Manufacturing orthocyclic windings
Even if the demands for low tolerances of the wire and the winding space had to be observed with correspondingly high technical effort, there would still remain the problem that the wire guiding on the machine side has to follow the previously described winding design also at high winding speeds. In practice, this is hardly possible at high winding speeds since, e.g., at 18.000 windings per minute, the wire guide for a wire with a thickness of 0.3 mm would need to perform a winding pitch in only 0.7 ms. The problem is amplified by the fact that in practice the ideal wire is never absolutely straight. These unevennesses and bends resulting from the winding of the wire on delivery rolls have the effect that the wires are never completely close together according to their actual diameter but at a distance according to their unevenness.
This gap formation is additionally influenced during the winding-up of the wire by the surface quality of its coating, e.g. the sliding behavior as well as by the expansion behavior or stiffness of the copper. The wire elongation may be between 6% and 3% depending on the wire diameter and the supplier. Practice has shown that an orthocyclic winding can only be manufactured in an acceptable way when choosing a very high wire elongation level (stretching leads to a straight or even wire) at the beginning. For the reasons described above, it is therefore in practice impossible for the wire guide to determine a precise gradient according to the wire diameter.

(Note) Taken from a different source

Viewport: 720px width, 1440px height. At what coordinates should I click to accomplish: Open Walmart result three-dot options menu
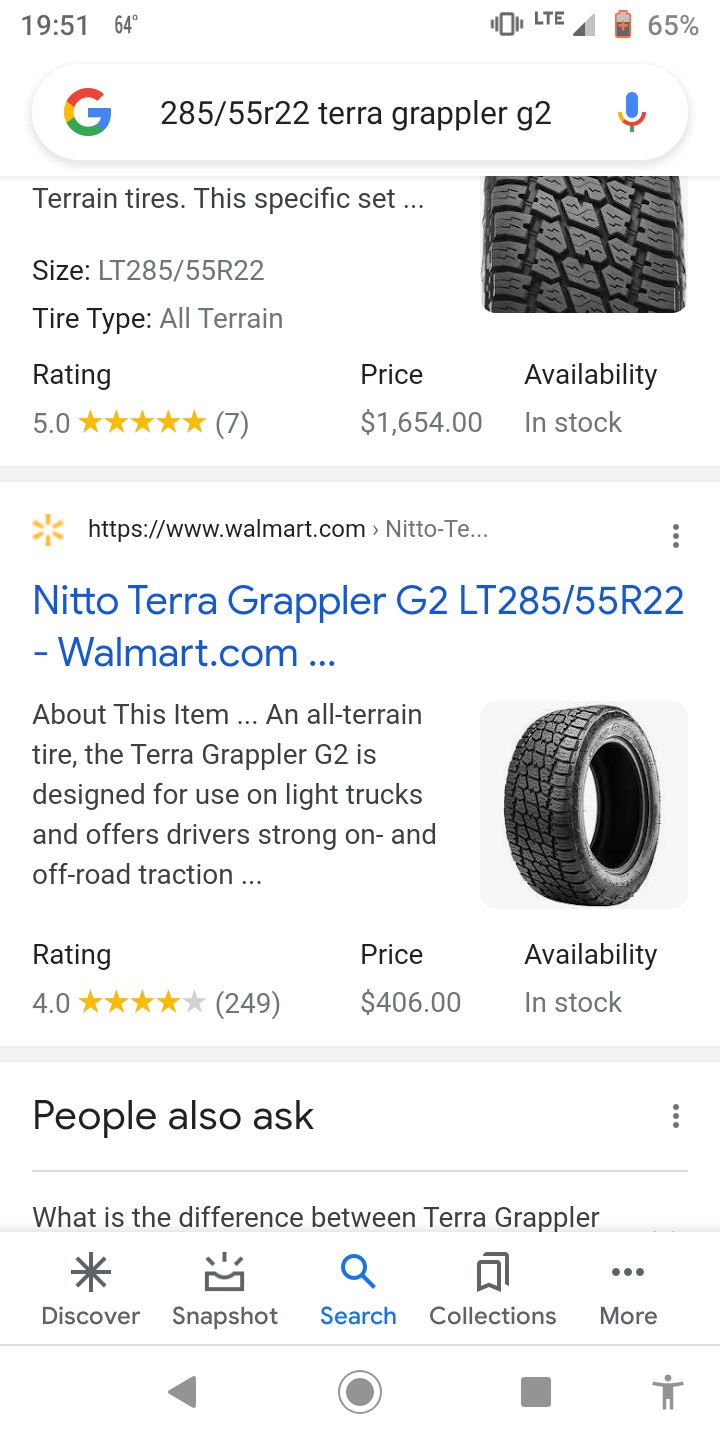pos(676,536)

These unpredictable circumstances may be prevented or counteracted at the beginning of the winding by forcing the wire, meaning, every single winding of the first layer on the inner coil diameter, into a predefined position. The wire places itself into a prefabricated groove geometry of the coil body and the wire guide does not need to follow it exactly but only approximately. Since the wire always loses in cross-sectional area due to the wire drawing to be used and the necessary deflections (mechanical stresses under tensile load) during winding, the distance between the grooves is designed only for the max. possible wire diameter. Effects of bends and tolerances of the wire and the coil body as well as changing surface qualities can be avoided that way. Especially wire bends that develop due to wire deflections caused by, e.g., pulleys, wire eyelets or even the wire guiding nozzle itself within the wire feeder of a winding machine can lead to deformations that remain on the winding of a coil. Applying grooves to the winding basis supports the layer-accurate position of the wire during the winding process. This behavior is particularly beneficial for the winding processes where a plastic deformation of the wire is unavoidable immediately before the depositing of the wire onto the winding basis. This behavior can be observed especially in the needle winding technology. Owing to physical reasons, it is unavoidable that the wire leaves the wire guiding nozzle at an angle of approx. 90°. Therefore, mechanical tensions remain inside the wire that are visible in the form of a bent winding on the winding basis. As a result, the following windings, or also the following layers, can change in their desired position.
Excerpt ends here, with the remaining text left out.